Testing with system tar
ruff
Testing with commons-compress
Analysing ruff-aarch64-apple-darwin.tar
Created org.apache.commons.compress.archivers.tar.TarArchiveInputStream@17f052a3
ruff
Exception in thread "main" java.io.IOException: Truncated TAR archive
        at org.apache.commons.compress.archivers.tar.TarArchiveInputStream.read(TarArchiveInputStream.java:694)
        at org.apache.commons.compress.utils.IOUtils.readFully(IOUtils.java:244)
        at org.apache.commons.compress.utils.IOUtils.skip(IOUtils.java:355)
        at org.apache.commons.compress.archivers.tar.TarArchiveInputStream.getNextTarEntry(TarArchiveInputStream.java:451)
        at org.apache.commons.compress.archivers.tar.TarArchiveInputStream.getNextEntry(TarArchiveInputStream.java:426)
        at org.apache.commons.compress.archivers.tar.TarArchiveInputStream.getNextEntry(TarArchiveInputStream.java:50)
        at org.apache.commons.compress.archivers.Lister.listStream(Lister.java:79)
        at org.apache.commons.compress.archivers.Lister.main(Lister.java:133)

The hard part is getting into my Jira account on the Apache foundation to file it. @tjgq do you have an account there to file it at https://issues.apache.org/jira/projects/COMPRESS/issues/COMPRESS-598?filter=allopenissues ? You're probably the better reporter as you've been doing the coding.

rbtcollins commented 9 months ago

https://issues.apache.org/jira/browse/COMPRESS-124 seems relevant

Wyverald commented 9 months ago

https://issues.apache.org/jira/browse/COMPRESS-124 seems relevant

This seems to be about the originally missing support for sparse tarballs altogether. Our issue is more about the newly added support potentially having bugs.

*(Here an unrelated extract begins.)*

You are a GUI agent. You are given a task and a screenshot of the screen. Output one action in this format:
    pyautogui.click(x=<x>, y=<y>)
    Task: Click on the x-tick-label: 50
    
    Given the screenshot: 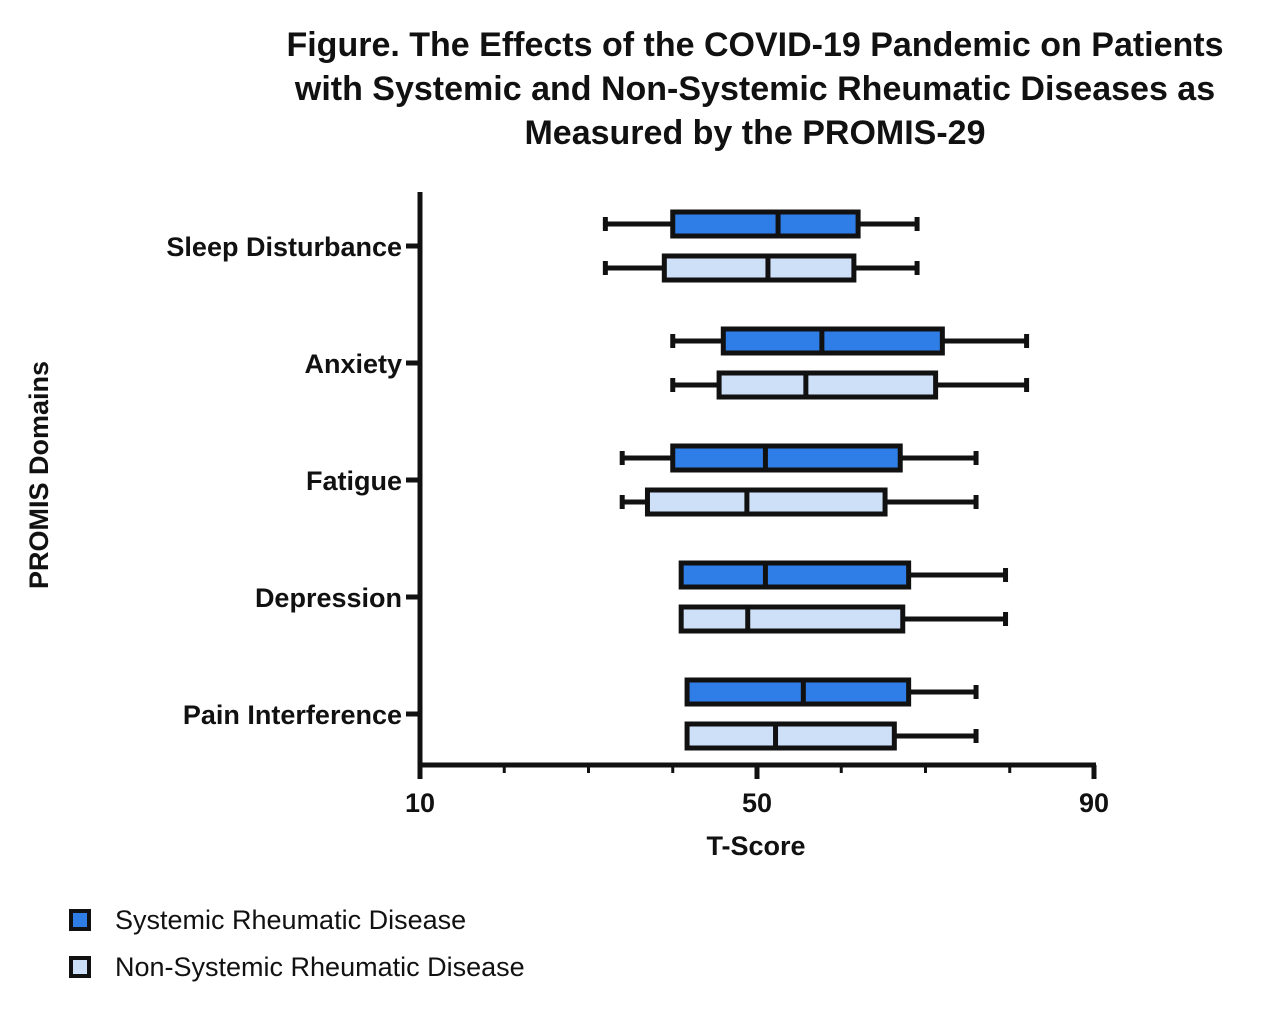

I tried to sign up for a Jira account, which apparently requires human review and could take a few days. In the meantime, I sent an email to the mailing list (user@commons.apache.org); let's see if anyone picks it up.

Wyverald commented 9 months ago

Filed https://issues.apache.org/jira/projects/COMPRESS/issues/COMPRESS-654

keith commented 9 months ago

As a workaround you can do:

http_file(
    name = "ruff_macos",
    sha256 = "263d8ec3fd317b47dfefeae84d96e1894f87526f788394df59a0c6b013dac5d7",
    url = "https://github.com/astral-sh/ruff/releases/download/v0.1.8/ruff-0.1.8-x86_64-apple-darwin.tar.gz",
)

and then:

genrule(
    name = "ruff_bin",
    srcs = ["@ruff_macos//file"],
    outs = ["ruff-bin"],
    cmd = "tar -xvf $< && mv ruff $@",
)

since macOS tar handles this fine

alexeagle commented 9 months ago

Thanks Keith, I should have commented here that I worked around it in rules_lint in that way: https://github.com/aspect-build/rules_lint/pull/66/files#diff-88872655967d360b7907682cbc2461f815c86c2940469330183be99e6f1b3ec2R129-R137

iancha1992 commented 4 months ago

A fix for this issue has been included in Bazel 7.2.0 RC1. Please test out the release candidate and report any issues as soon as possible. If you're using Bazelisk, you can point to the latest RC by setting USE_BAZEL_VERSION=7.2.0rc1. Thanks!